Abbaye de Fontevraud. Le musée d’art moderne a fait ses premières acquisitions

Ouvert depuis maintenant un peu plus de 2 ans, le musée d'art moderne de l'Abbaye de Fontevraud - composée d'un fonds d’œuvres issues d'une donation du couple de collectionneurs Martine et Léon Cligman - vient de faire ses premières acquisitions qui viennent compléter le parcours muséal.

Après son ouverture en mai 2021, le musée d’Art moderne de Fontevraud voit entrer dans ses collections plusieurs œuvres exceptionnelles qui viennent enrichir la donation de Martine et Léon Cligman, confiée à la Région des Pays de la Loire.
– Le Bois, tapisserie d’après un carton de Jean Lurçat, tenture tissée par l’atelier Tabard à Aubusson, achetée par le Fonds de dotation du musée d’Art moderne de Fontevraud.
– Marseille, huile sur toile de Pierre Laprade, don de la galerie Larock-Granoff en hommage à Léon Cligman.
Enfin, au début du mois de juillet, deux très beaux et rares dessins de Léon Bonvin (1834-1866) ont été acquis en salle des ventes à Londres par le Fonds de dotation du musée. Il s’agit de Femme à l’ouvrage dans l’auberge à Vaugirard, 1856, plume et encre brune, lavis brun et gris, aquarelle, gouache et rehauts de gomme arabique et Jeune garçon lisant, 1857, pierre noire et rehauts de gomme arabique.

« Le Bois » tapisserie d’après un carton de Jean Lurçat

Exécutée d’après un carton de Jean Lurçat (1892- 1966) à Aubusson en 1947, cette tapisserie est caractéristique de la période d’après-guerre et du renouveau de la tapisserie française à cette époque. Jean Lurçat est le peintre-cartonnier le plus important du XXe siècle. La tapisserie Le Bois, acquise auprès de la galerie Chevalier, est exceptionnelle par ses dimensions et son sujet. Les recherches effectuées dans les archives des ateliers Tabard assurent qu’il s’agit d’une pièce unique, certainement une commande. Organisée autour de deux grandes fenêtres, cette oeuvre présente plusieurs animaux récurrents dans le bestiaire de l’artiste comme le coq, le papillon, le corbeau, le lièvre, le canard ou le serpent. Un arbre de vie qui perce malgré les ronces qui ont envahi l’ensemble de la tapisserie, l’homme à la scie et la symbolique associée aux créatures représentées font du Bois un message d’espoir (également porté par le poème en haut à droite qui donne son nom à l’œuvre) et la métaphore d’une France en reconstruction au sortir de la guerre. Le Bois présente des liens avec les autres tapisseries conservées dans la collection du musée où l’on retrouve certains animaux de son bestiaire : un coq (Le Coq, 1952 d’après un carton de 1951), un canard et des papillons (Menuhim, 1954 d’après un carton de 1951), un lapin (Le Paon, c. 1954 d’après un carton réalisé vers 1947). Mais c’est surtout avec Esculape accueille les signes de la poésie (1941) que Le Bois partage le plus de similitudes : le traitement de la figure humaine qui s’insère dans un environnement végétal, la présence d’un serpent, le texte tissé à même la trame, la structuration au moyen d’éléments rectangulaires et surtout le même message d’espoir qu’elles véhiculent. Une espérance et une foi dans l’être humain, même après les désastres de la seconde guerre mondiale, que l’on retrouve dans certaines œuvres de Germaine Richier avec lesquelles cette tapisserie pourra aisément dialoguer au sein du musée. Notamment L’Échiquier, grand de 1959 qui présente, à l’instar du Bois, des figures hybrides, mêlant représentation humaine, règne animal et outils techniques.

▶ _Données_:
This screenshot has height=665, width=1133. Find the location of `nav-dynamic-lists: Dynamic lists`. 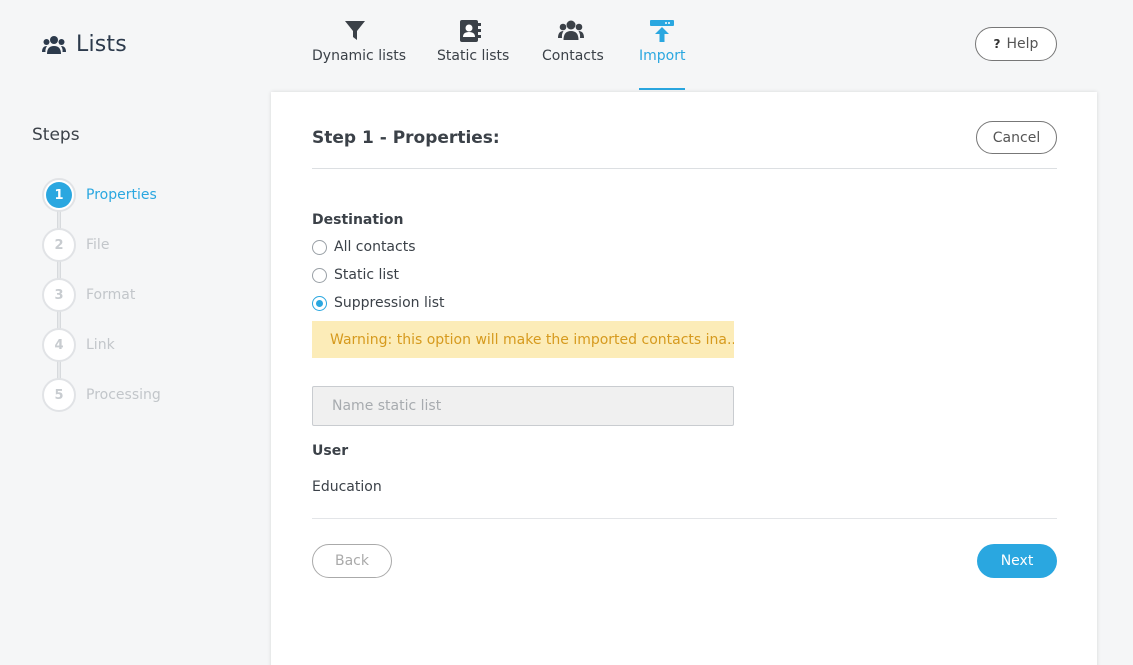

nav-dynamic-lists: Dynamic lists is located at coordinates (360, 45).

▶ _Tâches et exercices_:
1 - Recopiez le passage de l’article sur Fontevraud qui va de « Après son ouverture » jusqu’à « de la Loire. ».
2 - D’après l’article sur Fontevraud, en quelle année la tapisserie Le Bois a-t-elle été exécutée à Aubusson ?
Les données n’ont aucun lien avec l’article sur Fontevraud.

▶ _Réponses dans l’ordre_:
1 -
Après son ouverture en mai 2021, le musée d’Art moderne de Fontevraud voit entrer dans ses collections plusieurs œuvres exceptionnelles qui viennent enrichir la donation de Martine et Léon Cligman, confiée à la Région des Pays de la Loire.

2 - En 1947.